*CONSEGNA:* Puoi proseguire il resoconto della conferenza sui dittatori Stalin e Mussolini, riportato più sotto, a partire dalla sua ultima frase?

*SEZIONE DEL DOCUMENTO:*
>>

Passando a Stalin e al peso che questo dittatore ha avuto nella storia europea, importante appare alla psicoterapeuta la distinzione da Lenin. Il creatore del bolscevismo, la figura simbolo della Rivoluzione d’Ottobre, morì lasciando aperta una lotta interna tra gli “eroi” della rivoluzione, in particolare tra il georgiano Stalin e il comandante dell’Armata Rossa Trotsky. Abile organizzatore, spietato e brutale politico, Stalin si impadronirà della nazione e accrescerà a dismisura il suo potere personale. Famose saranno le sue collettivizzazioni forzate, le “purghe” ed i gulag, i “campi di lavoro correttivi” per nulla diversi dai lager nazisti. Il suo tratto distintivo è la grandiosa ambizione personale e la non-identificazione nella nazione, come era invece per Hitler, quindi la sfrenata bramosia di comandarla in tutti i suoi aspetti.

Concludendo la conferenza, nella quale il pubblico ha molto interagito, si prendono in esame Mussolini e il suo Ventennio italiano. A differenza dei due dittatori sopra citati, il Duce era un uomo reale in ogni aspetto della personalità, con connotazioni assolutamente umane. L’Italia fascista, che in lui si identificava, aveva di conseguenza le stesse caratteristiche del suo leader. Prima delle leggi razziali del 1938, le cui cause sono state indagate da innumerevoli storici, il trattamento degli ebrei non aveva nulla a che vedere con la situazione tedesca. Anzi, innumerevoli saranno i borghesi ebrei che sosterranno la politica di Mussolini prima della tragica alleanza con Hitler. Rimane tuttavia un dittatore del secolo scorso, come egli stesso si definisce nel suo testamento politico: “tutti i dittatori hanno sempre fatto strage dei loro nemici. Io sono il solo passivo: tremila morti contro qualche centinaio. Credo di aver nobilitato la dittatura. Forse l’ho svirilizzata, ma le ho strappato gli strumenti di tortura. Stalin è seduto sopra una montagna di ossa umane”. Quanta lucidità o falsità ci sia in queste parole, sembra una diatriba sulla quale nel nostro Paese non ci siamo ancora messi d’accordo. La dottoressa Bartolich termina la conferenza esponendo un concetto basilare per un massimo sistema di pensiero, concretizzandolo in questa frase: “Se un uomo è in pace con se stesso sarà in grado di dare un contributo all’Universo. Ognuno di noi ha il compito di prestare attenzione ai suoi conflitti interni e personali”. Aggiungerei che se la Storia ci ha insegnato qualcosa è proprio questo: non sottovalutare mai un conflitto interno.

<<

*DATI MOSTRATI:*
>>

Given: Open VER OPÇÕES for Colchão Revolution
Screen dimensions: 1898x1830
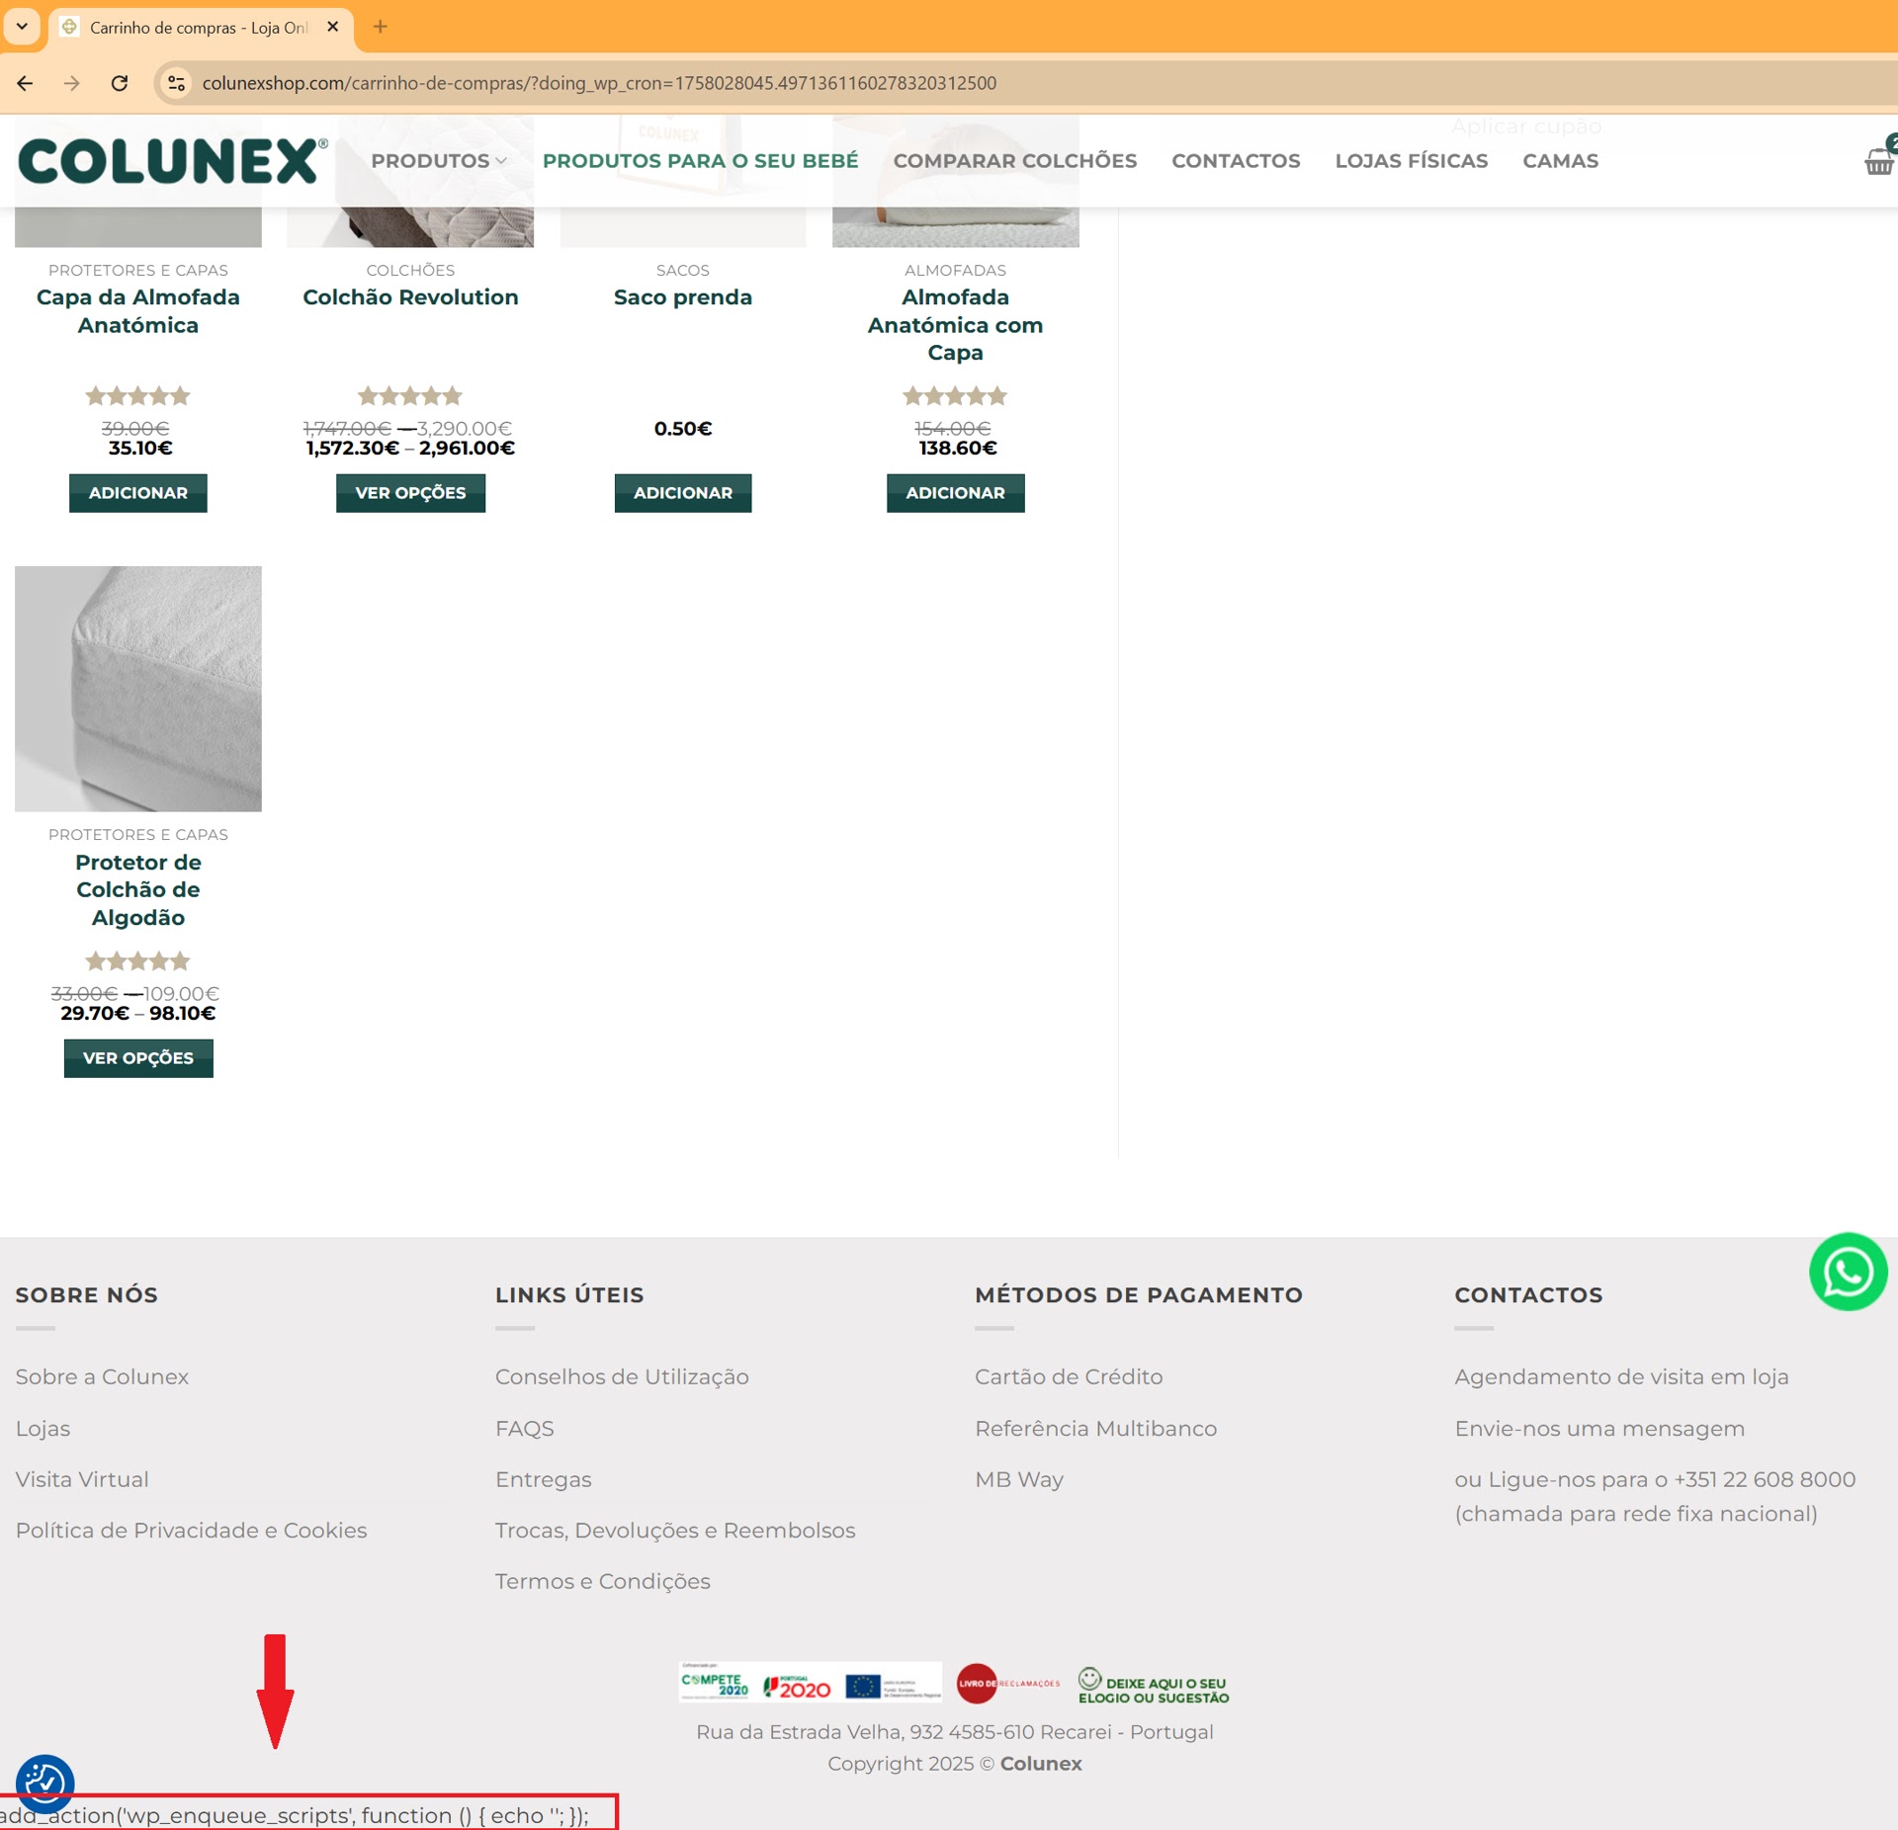Looking at the screenshot, I should coord(410,492).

<<

*RISPOSTA ALL'ESERCIZIO:*
L’esposizione della psicoterapeuta è stata “integrata” da alcune mie riflessioni personali e da qualche dato storico, pur non avendo mai “smarrito” il filo conduttore della narrazione. Uno scrittore si appropria molto spesso delle “licenze interpretative” del caso, anche questo concetto andrebbe approfondito.